EU: With church services, commemorative stamps and even the renaming of an Italian peak, Pope John Paul II was remembered across Europe yesterday, on what would have been his 85th birthday.
In Wadowice, the town in southern Poland where Karol Wojtyla was born, thousands gathered for a midday Mass to celebrate the life of a pontiff who served as the nation's spiritual guide as it struggled free of Soviet-backed communism.
The birthday celebrations began with a huge concert in Wadowice's main square on Tuesday night, with performances by an orchestra and choir and scenes from John Paul's life relayed on a huge screen to a crowd of about 10,000 people, who only stopped singing hymns for a moment's silence at 9.37pm, the time the Pope died on April 2nd.
Yesterday's Mass was celebrated by Cardinal Franciszek Macharski, a leading figure in the Polish church, who will play a key role in the beatification of John Paul II.
Pope Benedict XVI's announcement last Friday that he has put his predecessor on a fast track to sainthood, waiving the usual five-year waiting period for beatification procedures, was warmly welcomed across Poland.
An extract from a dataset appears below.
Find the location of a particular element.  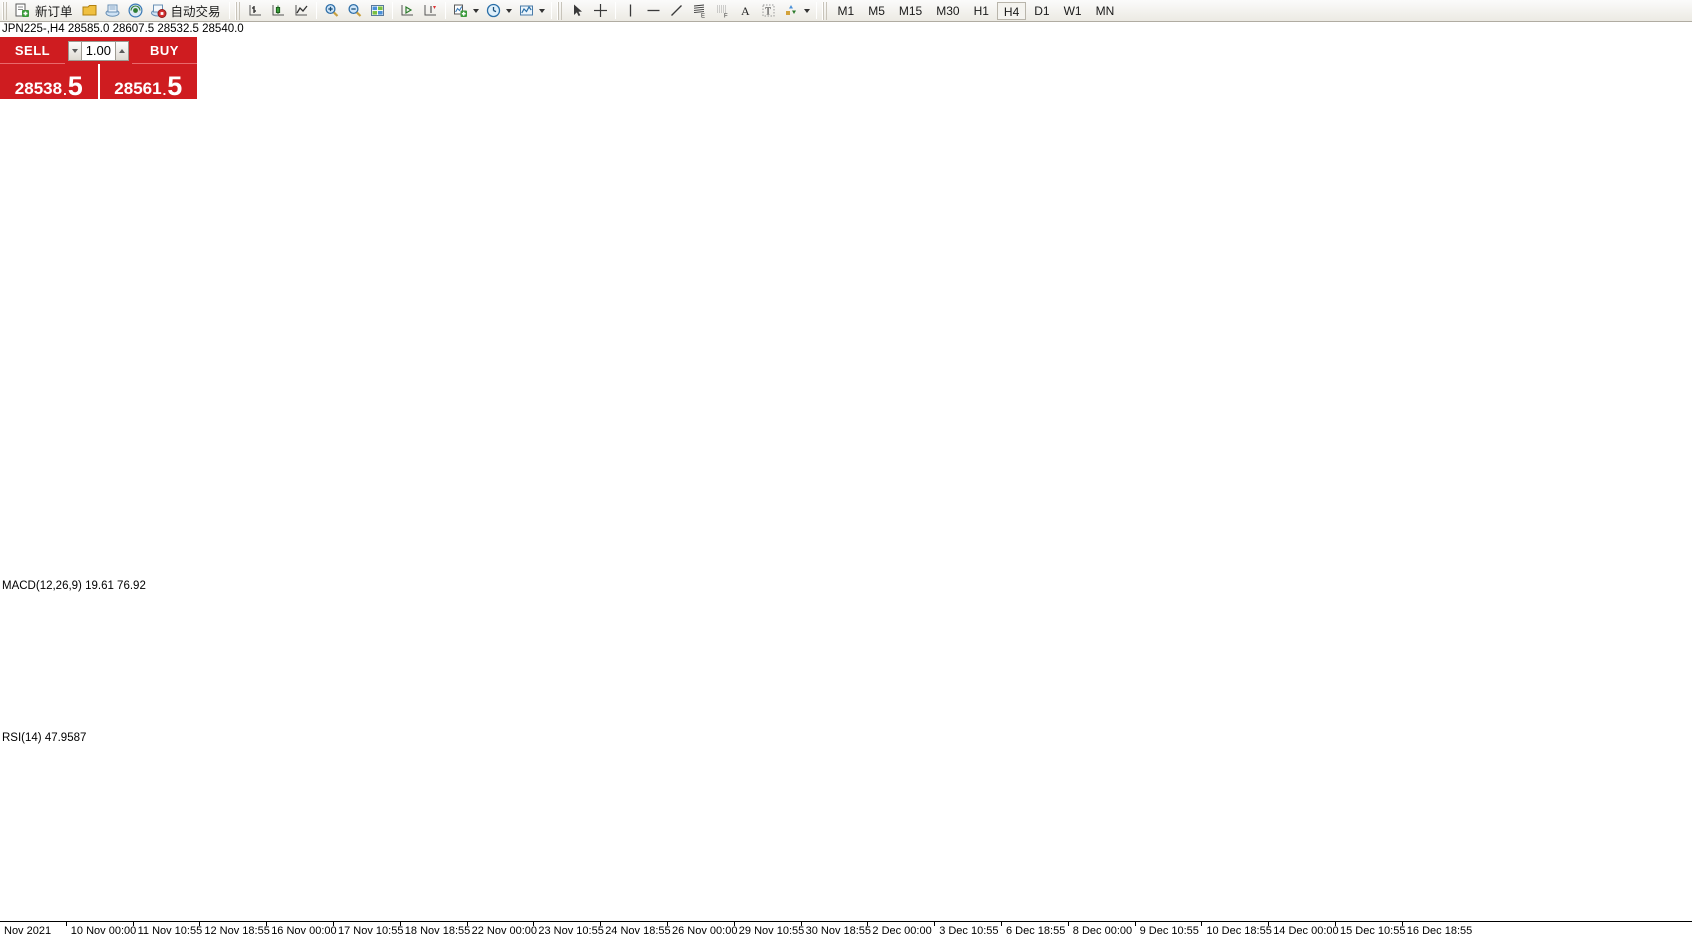

clock-icon is located at coordinates (494, 10).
"He will be beatified, he will be a saint," Cardinal Macharski said during Mass. He will "remain what he has been for us - a guide, a companion, a brother, a friend that leads us, that consoles us and lifts us up."
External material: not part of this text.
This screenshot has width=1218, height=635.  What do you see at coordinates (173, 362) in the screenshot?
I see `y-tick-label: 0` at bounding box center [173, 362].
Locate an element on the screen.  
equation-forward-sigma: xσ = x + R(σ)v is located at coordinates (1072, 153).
Many people in Wadowice, which attracted worshippers from across Poland, urged the Vatican to hold the beatification ceremony in the town, or at least in nearby Krakow, where Wojtyla was a much-loved archbishop before being summoned to Rome.
At the Vatican yesterday, Pope Benedict told a rain-drenched crowd that John Paul was still watching over the Catholic Church that he led for 27 years.
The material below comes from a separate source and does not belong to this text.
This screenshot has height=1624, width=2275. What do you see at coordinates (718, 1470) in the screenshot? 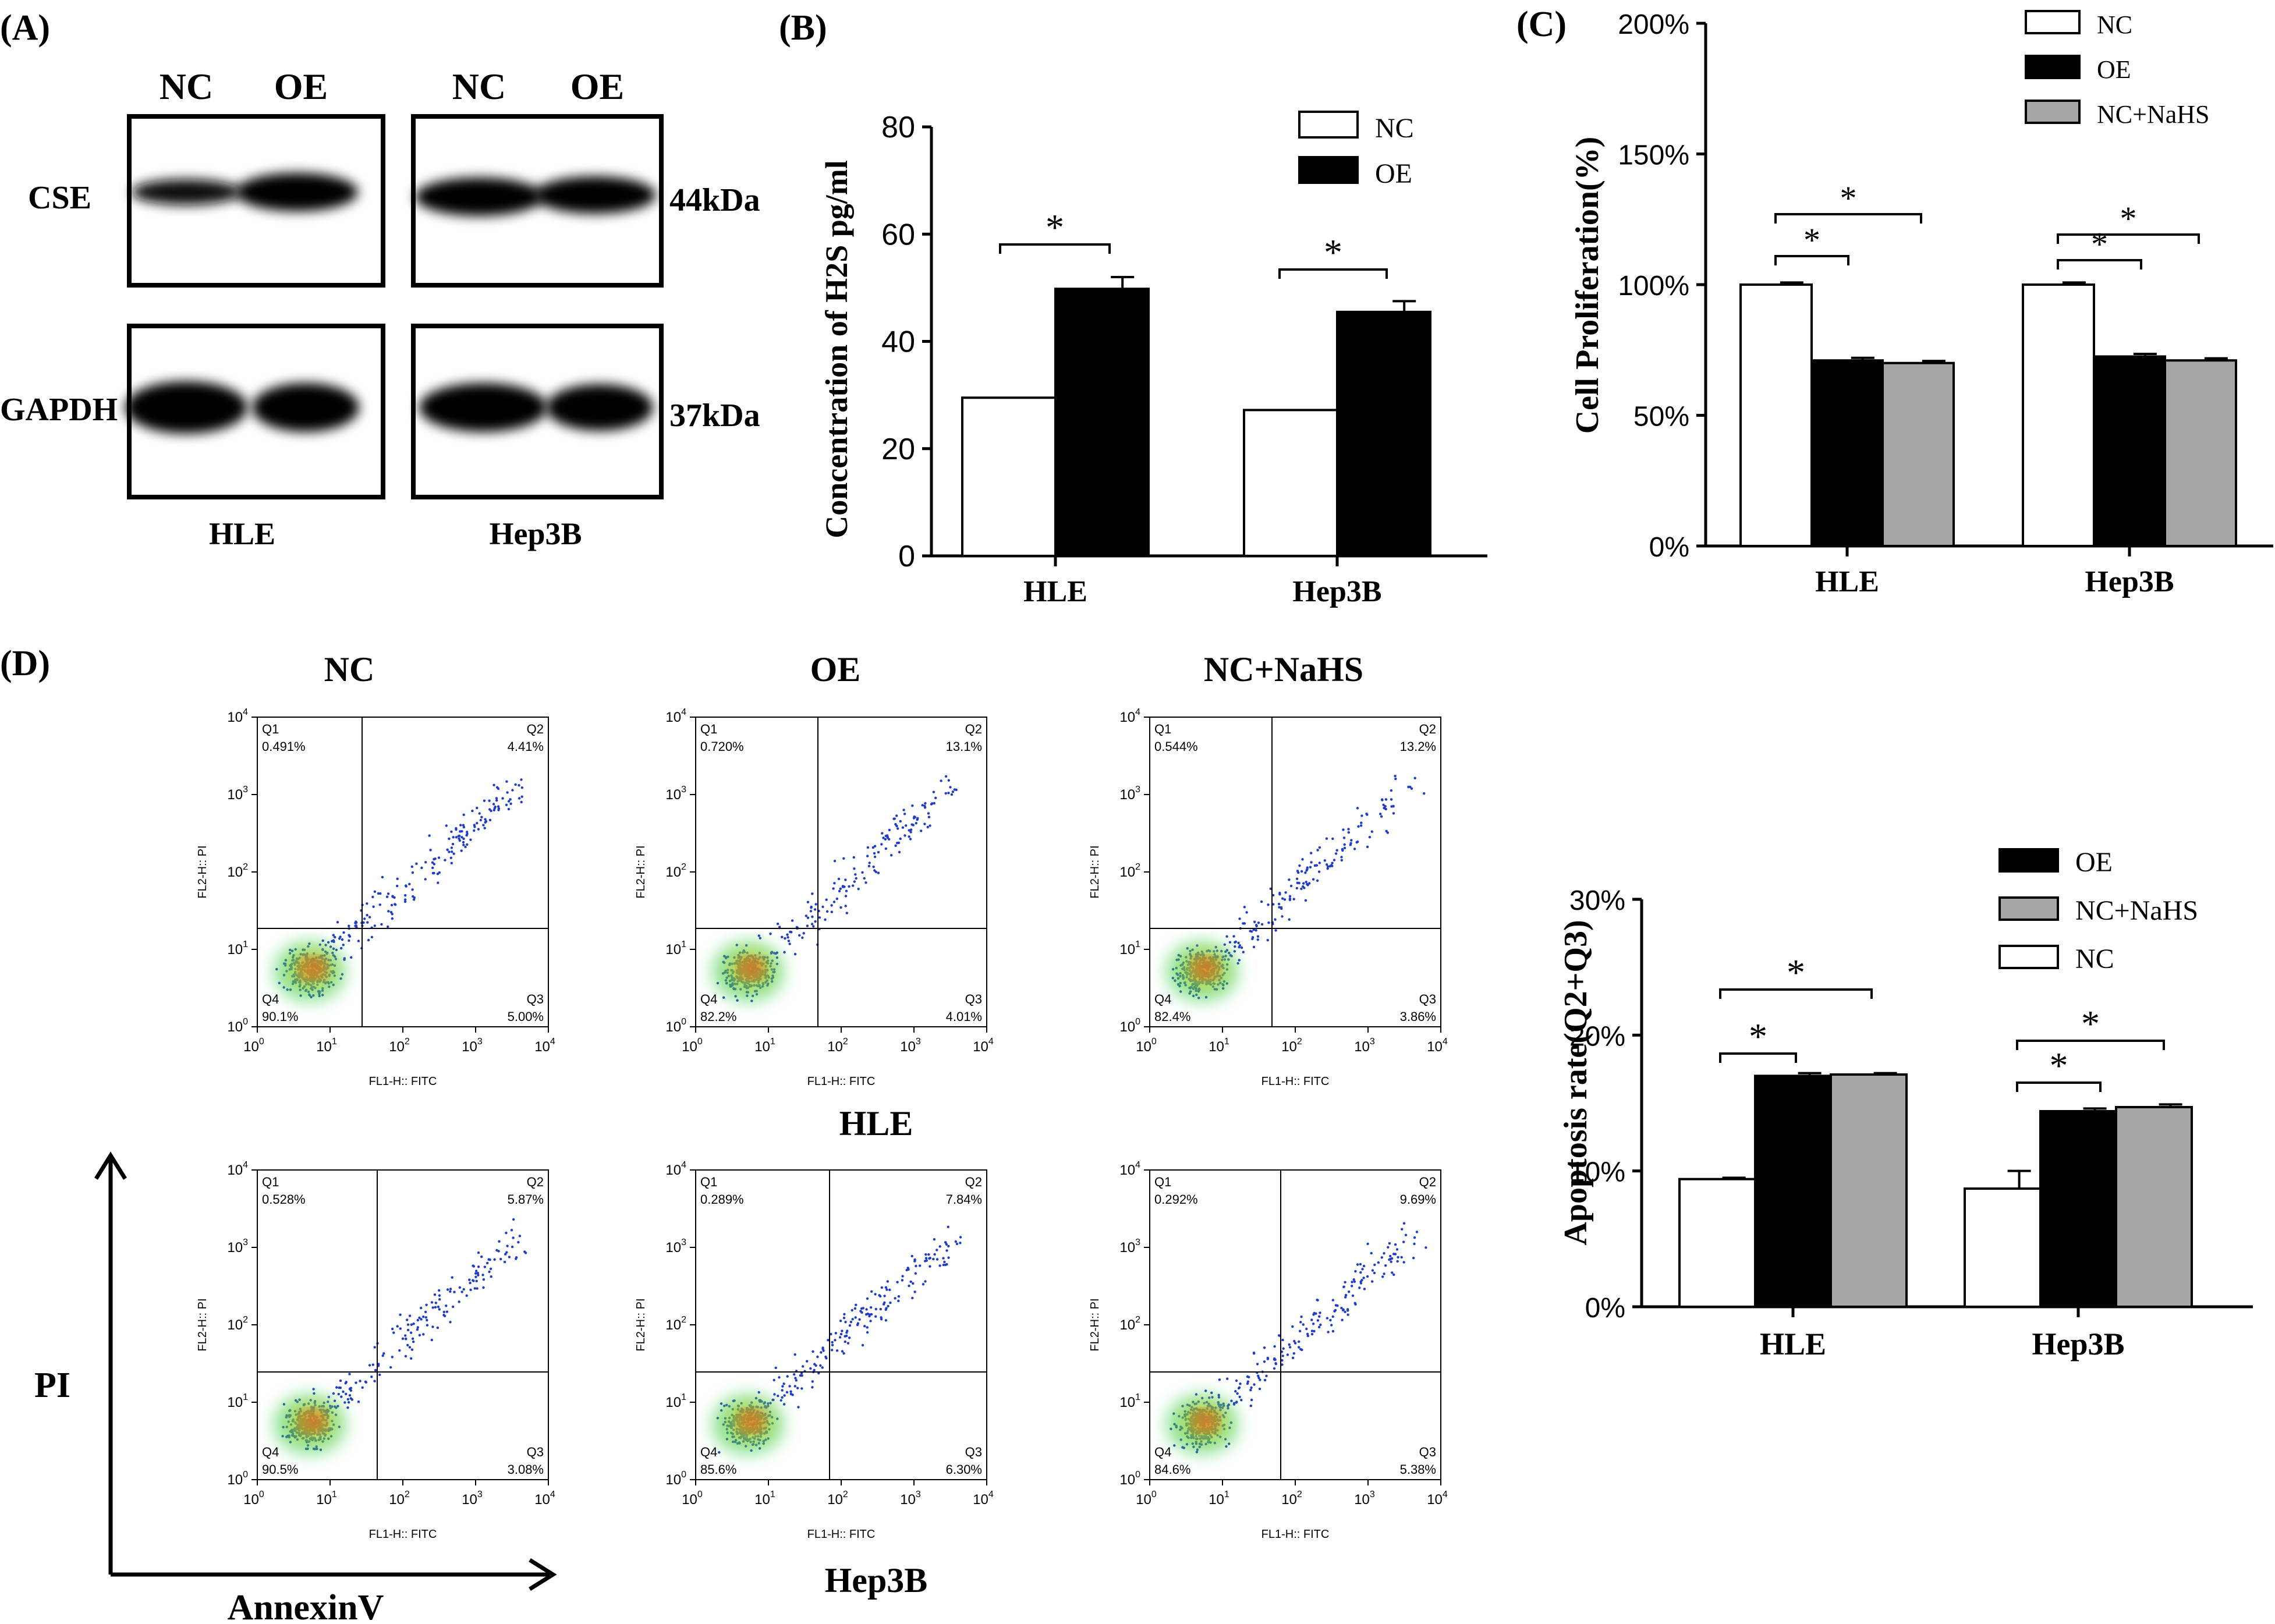
I see `quadrant-value-q4: 85.6%` at bounding box center [718, 1470].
"From on high he sees us and is with us," Benedict proclaimed, to loud applause from the crowd.
The Vatican also announced that a mountain peak in the imposing Gran Sasso range, previously known as "The Gendarme", had been renamed after John Paul.
"Mountains always exercised a strong and suggestive fascination over the mind of John Paul," said Cardinal Jose Saraiva Martins, who called the former pope "the mountain theologian".